Objective → Please quote every line of the data below word for word.

Data entries:
** Start **

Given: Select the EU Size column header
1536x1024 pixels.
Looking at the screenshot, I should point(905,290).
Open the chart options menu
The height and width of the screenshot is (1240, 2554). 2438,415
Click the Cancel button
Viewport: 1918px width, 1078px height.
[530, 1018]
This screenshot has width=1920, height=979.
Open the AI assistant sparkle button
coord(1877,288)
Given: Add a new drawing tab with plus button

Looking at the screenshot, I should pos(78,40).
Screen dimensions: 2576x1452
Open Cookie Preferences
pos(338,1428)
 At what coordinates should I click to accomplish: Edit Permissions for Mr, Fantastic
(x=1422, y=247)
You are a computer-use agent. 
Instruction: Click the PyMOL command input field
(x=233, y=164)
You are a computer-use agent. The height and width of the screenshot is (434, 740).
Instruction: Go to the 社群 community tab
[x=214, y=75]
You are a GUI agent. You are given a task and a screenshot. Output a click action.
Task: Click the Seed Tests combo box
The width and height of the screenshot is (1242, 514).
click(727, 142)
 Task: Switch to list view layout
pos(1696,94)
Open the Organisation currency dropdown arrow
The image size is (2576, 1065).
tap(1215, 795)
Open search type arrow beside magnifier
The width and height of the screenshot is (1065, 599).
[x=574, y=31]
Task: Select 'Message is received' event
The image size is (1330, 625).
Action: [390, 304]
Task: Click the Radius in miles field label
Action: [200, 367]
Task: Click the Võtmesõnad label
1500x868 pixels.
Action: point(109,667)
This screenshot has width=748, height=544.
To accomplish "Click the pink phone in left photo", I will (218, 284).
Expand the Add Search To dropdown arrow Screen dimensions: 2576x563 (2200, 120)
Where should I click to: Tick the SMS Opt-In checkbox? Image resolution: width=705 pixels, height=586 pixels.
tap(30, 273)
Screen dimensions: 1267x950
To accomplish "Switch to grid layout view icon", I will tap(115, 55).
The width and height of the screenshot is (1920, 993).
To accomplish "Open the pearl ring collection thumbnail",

** End **

Exercise result →
Given: Select the EU Size column header
1536x1024 pixels.
Looking at the screenshot, I should point(905,290).
Open the chart options menu
The height and width of the screenshot is (1240, 2554). 2438,415
Click the Cancel button
Viewport: 1918px width, 1078px height.
[530, 1018]
This screenshot has width=1920, height=979.
Open the AI assistant sparkle button
coord(1877,288)
Given: Add a new drawing tab with plus button

Looking at the screenshot, I should pos(78,40).
Screen dimensions: 2576x1452
Open Cookie Preferences
pos(338,1428)
 At what coordinates should I click to accomplish: Edit Permissions for Mr, Fantastic
(x=1422, y=247)
You are a computer-use agent. 
Instruction: Click the PyMOL command input field
(x=233, y=164)
You are a computer-use agent. The height and width of the screenshot is (434, 740).
Instruction: Go to the 社群 community tab
[x=214, y=75]
You are a GUI agent. You are given a task and a screenshot. Output a click action.
Task: Click the Seed Tests combo box
The width and height of the screenshot is (1242, 514).
click(727, 142)
 Task: Switch to list view layout
pos(1696,94)
Open the Organisation currency dropdown arrow
The image size is (2576, 1065).
tap(1215, 795)
Open search type arrow beside magnifier
The width and height of the screenshot is (1065, 599).
[x=574, y=31]
Task: Select 'Message is received' event
The image size is (1330, 625).
Action: [390, 304]
Task: Click the Radius in miles field label
Action: [200, 367]
Task: Click the Võtmesõnad label
1500x868 pixels.
Action: point(109,667)
This screenshot has width=748, height=544.
To accomplish "Click the pink phone in left photo", I will (218, 284).
Expand the Add Search To dropdown arrow Screen dimensions: 2576x563 (2200, 120)
Where should I click to: Tick the SMS Opt-In checkbox? Image resolution: width=705 pixels, height=586 pixels.
tap(30, 273)
Screen dimensions: 1267x950
To accomplish "Switch to grid layout view icon", I will tap(115, 55).
The width and height of the screenshot is (1920, 993).
To accomplish "Open the pearl ring collection thumbnail",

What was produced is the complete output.